The conductor of an orchestra doesn’t make a sound. He depends for his power on his ability to make other people powerful. [This realization] changed everything for me.
—Benjamin Zander, Conductor of the Boston Philharmonic
At Startup Institute, we have an incredible community of people in and out of our company—students, alumni, instructors, partners, and friends. Each member of this community makes it stronger and richer—teaching classes, making introductions, sharing opportunities, learning, growing, and celebrating together, and always paying-it-forward. These are the people who make everything possible, and this possibility is inspiring.
Last week, we invited Benjamin Zander—conductor of the Boston Philharmonic, co-author of book The Art of Possibility, and sought-after speaker—to join our Boston community for an exclusive talk. This talk was not the same as the TED Talk above, but reverberated around similar themes of leadership, recognizing the potential in others, and helping them to rise to explore this possibility in themselves. He calls this practice “radiating possibility.”
It was truly an experience. Ben Zander radiated his passion for empowering others in a very unique way: the live instruction of a quartet of young musicians. I remain in awe.
—alumnus Evan DiLeo, Inbound Marketing Specialist at HubSpot
Zander began his presentation by drawing at two easels: the first, a “downward spiral,” winding from the top of the paper to the bottom. At the second easel, he drew a circle with arrows pointing outwards from all angles, like rays of sunshine. In the center of the circle, he wrote one word: “vision.”

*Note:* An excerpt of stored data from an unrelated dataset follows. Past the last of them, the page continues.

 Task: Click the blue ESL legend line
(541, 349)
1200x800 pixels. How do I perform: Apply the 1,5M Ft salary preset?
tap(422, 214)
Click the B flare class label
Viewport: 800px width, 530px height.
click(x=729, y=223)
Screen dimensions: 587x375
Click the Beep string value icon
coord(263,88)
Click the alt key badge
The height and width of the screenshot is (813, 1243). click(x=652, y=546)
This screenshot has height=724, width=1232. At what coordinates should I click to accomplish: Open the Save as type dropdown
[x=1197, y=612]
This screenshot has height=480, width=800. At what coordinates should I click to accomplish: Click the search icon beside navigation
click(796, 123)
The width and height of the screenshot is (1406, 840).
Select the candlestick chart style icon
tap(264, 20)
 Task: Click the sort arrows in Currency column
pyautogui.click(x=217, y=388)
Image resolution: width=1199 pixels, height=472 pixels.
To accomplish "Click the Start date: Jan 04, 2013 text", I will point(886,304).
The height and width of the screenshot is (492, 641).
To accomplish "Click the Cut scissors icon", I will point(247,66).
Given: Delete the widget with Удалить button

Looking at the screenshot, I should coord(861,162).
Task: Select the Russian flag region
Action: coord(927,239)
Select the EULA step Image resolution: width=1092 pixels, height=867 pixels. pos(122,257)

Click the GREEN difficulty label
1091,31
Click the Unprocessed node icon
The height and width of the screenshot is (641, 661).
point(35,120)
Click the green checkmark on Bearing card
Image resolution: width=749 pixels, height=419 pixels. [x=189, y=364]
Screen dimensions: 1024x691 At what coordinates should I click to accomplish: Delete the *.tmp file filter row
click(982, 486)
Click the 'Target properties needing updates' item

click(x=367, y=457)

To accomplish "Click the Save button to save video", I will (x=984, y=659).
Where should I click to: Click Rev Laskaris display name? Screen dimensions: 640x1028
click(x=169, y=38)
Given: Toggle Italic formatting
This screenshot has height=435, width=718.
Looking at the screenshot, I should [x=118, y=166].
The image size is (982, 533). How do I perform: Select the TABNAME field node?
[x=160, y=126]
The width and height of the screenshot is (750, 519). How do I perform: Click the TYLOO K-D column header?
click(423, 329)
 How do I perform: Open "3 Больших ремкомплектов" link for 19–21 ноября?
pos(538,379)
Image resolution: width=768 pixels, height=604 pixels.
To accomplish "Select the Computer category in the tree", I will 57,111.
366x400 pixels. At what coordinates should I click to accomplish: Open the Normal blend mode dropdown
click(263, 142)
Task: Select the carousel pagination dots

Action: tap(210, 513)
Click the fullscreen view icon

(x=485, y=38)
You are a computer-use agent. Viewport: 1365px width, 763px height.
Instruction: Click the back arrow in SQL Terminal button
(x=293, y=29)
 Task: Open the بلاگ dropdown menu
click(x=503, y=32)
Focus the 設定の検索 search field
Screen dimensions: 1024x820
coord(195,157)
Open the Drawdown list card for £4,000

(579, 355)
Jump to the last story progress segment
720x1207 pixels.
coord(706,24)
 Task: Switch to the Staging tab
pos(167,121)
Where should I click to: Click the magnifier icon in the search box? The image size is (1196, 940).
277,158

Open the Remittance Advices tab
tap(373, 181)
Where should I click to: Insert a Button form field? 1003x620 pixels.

Radiating possibility, Zander told us, means not ascribing judgement—positive or negative—to the people or circumstances we encounter in our lives. Instead of viewing the world in this way—a world of top and bottom, winners and losers, good and bad—we can choose to see our worlds as full of possibility. Challenges then become opportunities, mistakes are fascinating learning experiences, and people are vessels of infinite potential.
For Possibility People, mistakes are fascinating experiences + people have infinite potential. Click To Tweet
He validated what I had always suspected to be true: that you bring out the best in people when you ask “What if?” and “How about?” instead of “Don’t do that!” or “You should.”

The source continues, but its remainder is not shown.